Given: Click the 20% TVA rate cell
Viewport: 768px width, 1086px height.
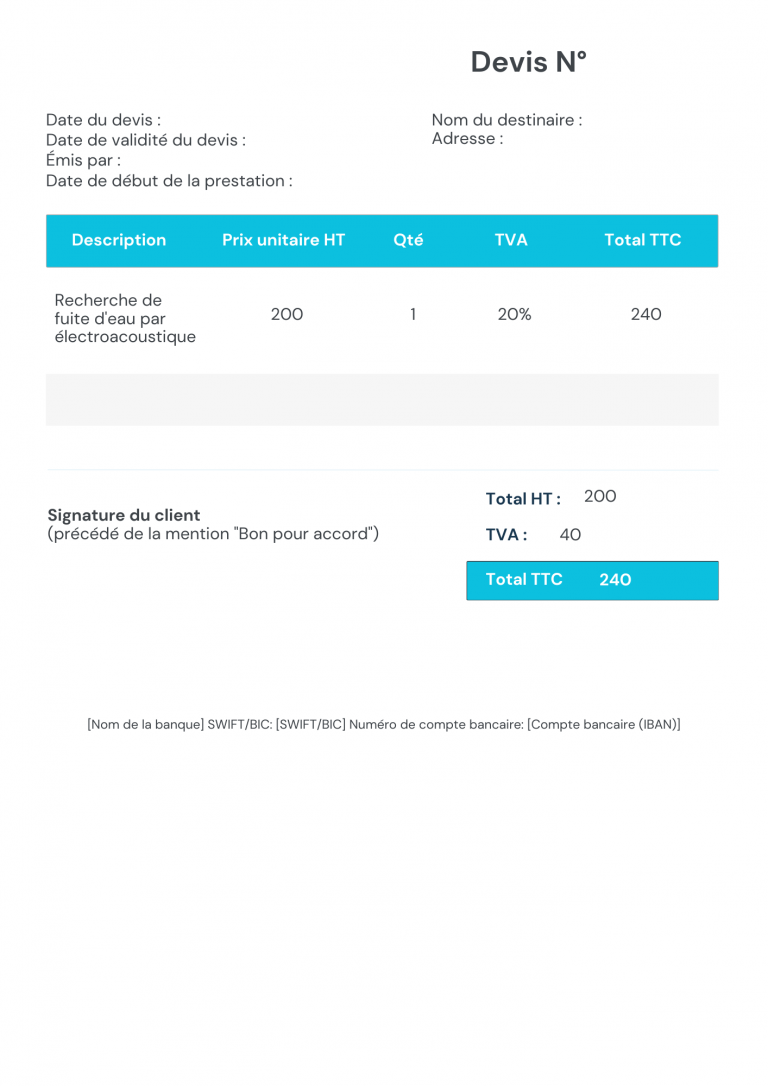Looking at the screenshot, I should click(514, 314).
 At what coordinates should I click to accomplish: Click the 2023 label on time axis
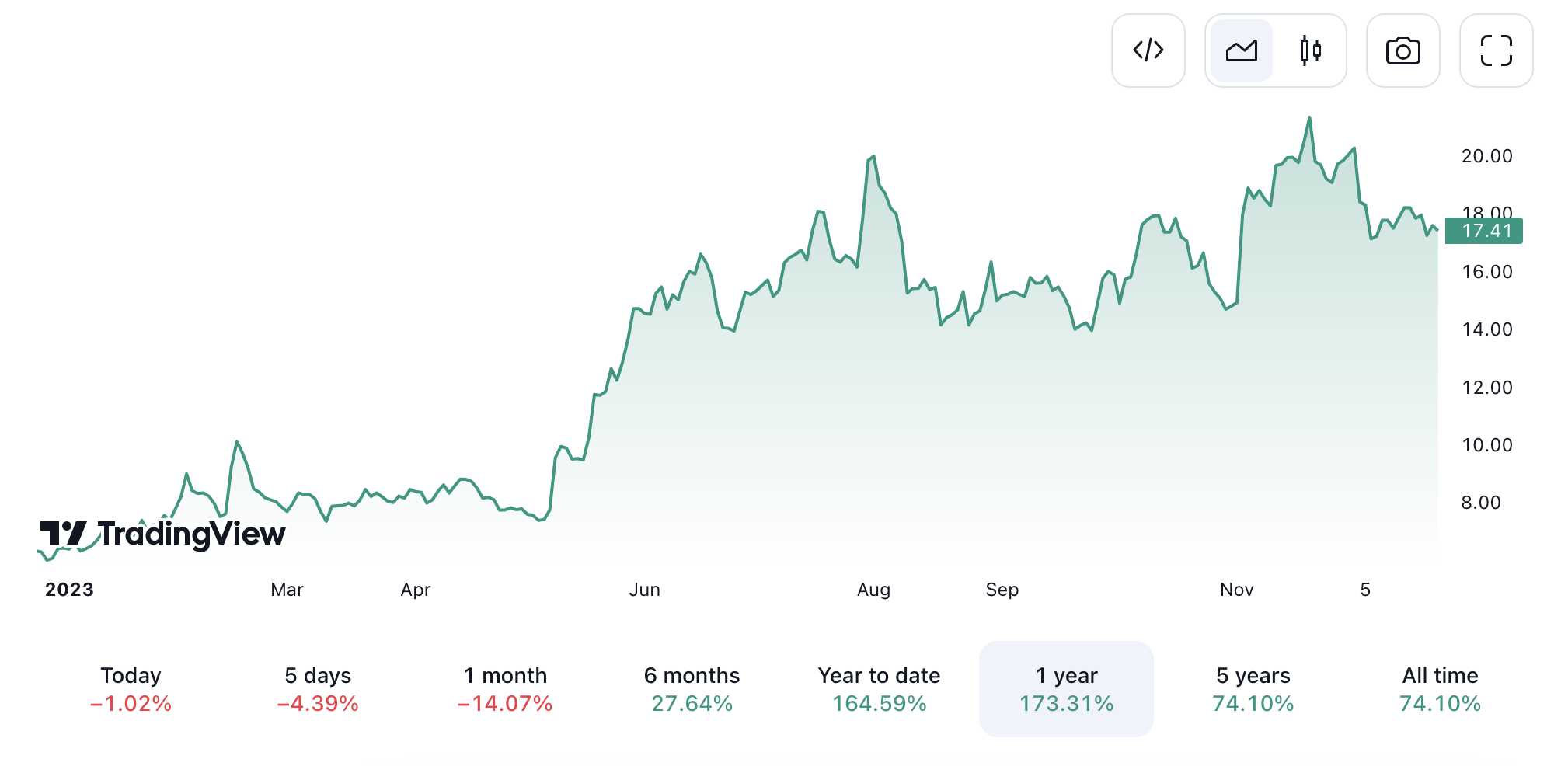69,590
========
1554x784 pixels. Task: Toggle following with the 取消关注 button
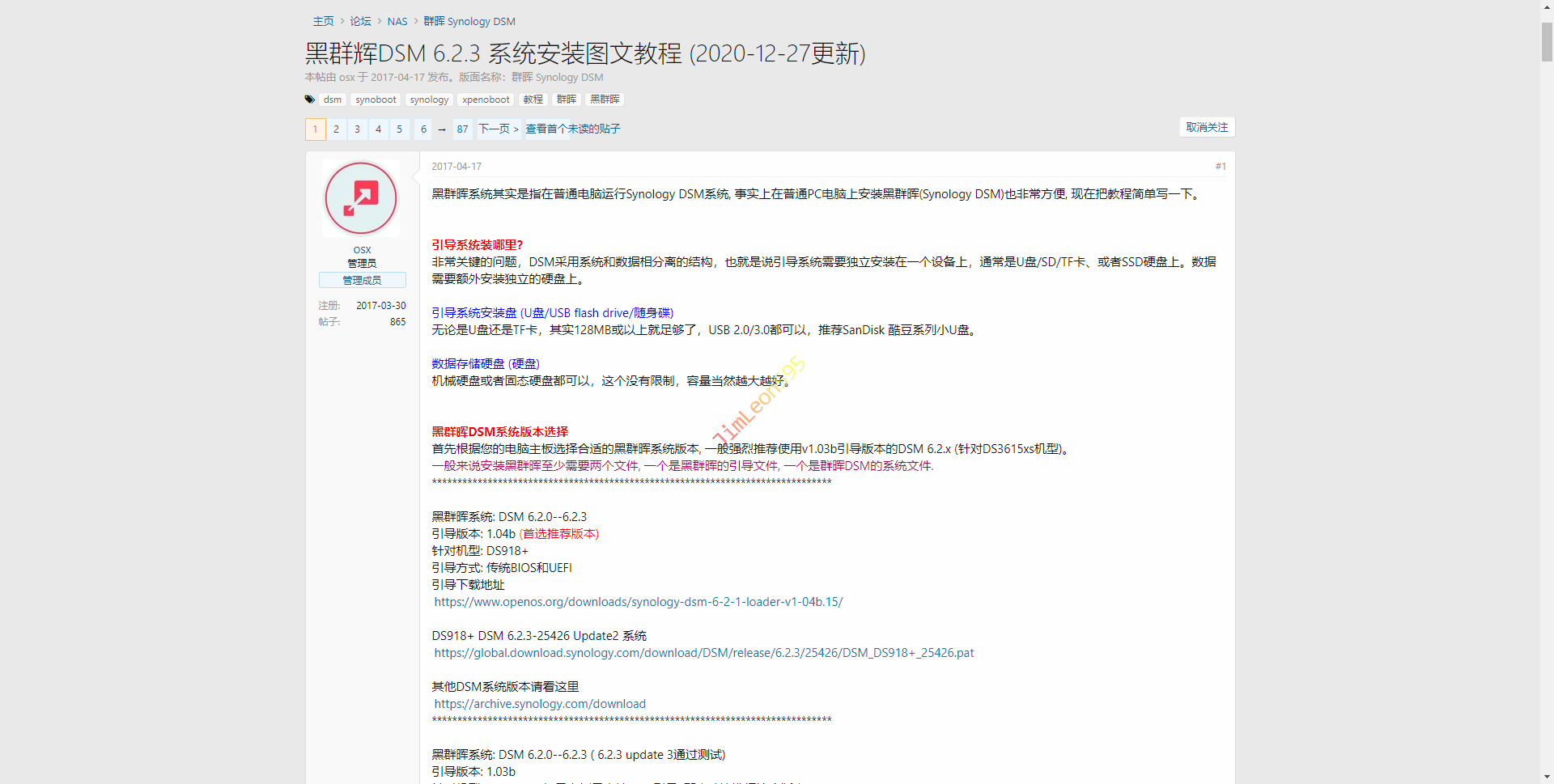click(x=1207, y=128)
========
# Given request
Recast the lines above as a Markdown table with the columns No. and Text, one numbered table row per line and no blank lines. Begin at the line that contains "1554x784 pixels. Task: Toggle", stop after the line that contains "click(x=1207, y=128)", and leave the pictures out.

# Solution
| No. | Text |
|---|---|
| 1 | 1554x784 pixels. Task: Toggle following with the 取消关注 button |
| 2 | click(x=1207, y=128) |